**Exercise goal:**
Return, word for word, the rows from the line with "Expand the Marks / Results arrow" to the line with "pyautogui.click(x=142, y=708)", including both of those lines.

**Data rows:**
******************************

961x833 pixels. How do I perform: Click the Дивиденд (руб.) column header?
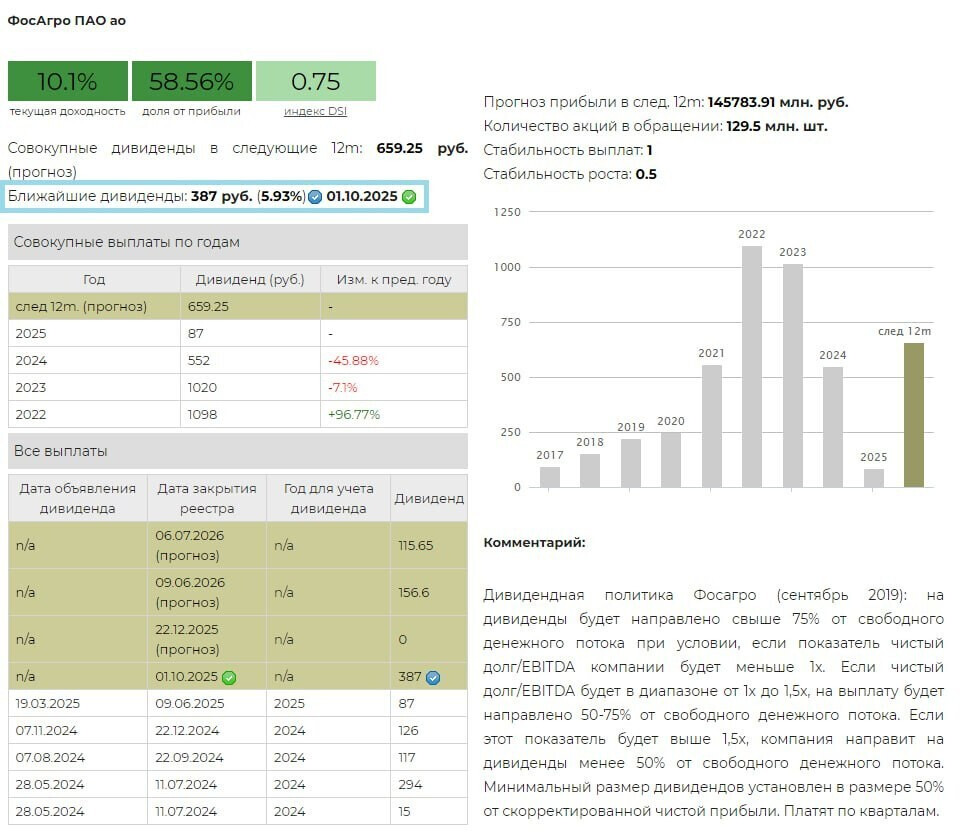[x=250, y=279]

******************************

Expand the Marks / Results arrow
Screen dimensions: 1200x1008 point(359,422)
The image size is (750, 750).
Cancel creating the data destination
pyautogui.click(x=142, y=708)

******************************

**Output for this exercise:**
Expand the Marks / Results arrow
Screen dimensions: 1200x1008 point(359,422)
The image size is (750, 750).
Cancel creating the data destination
pyautogui.click(x=142, y=708)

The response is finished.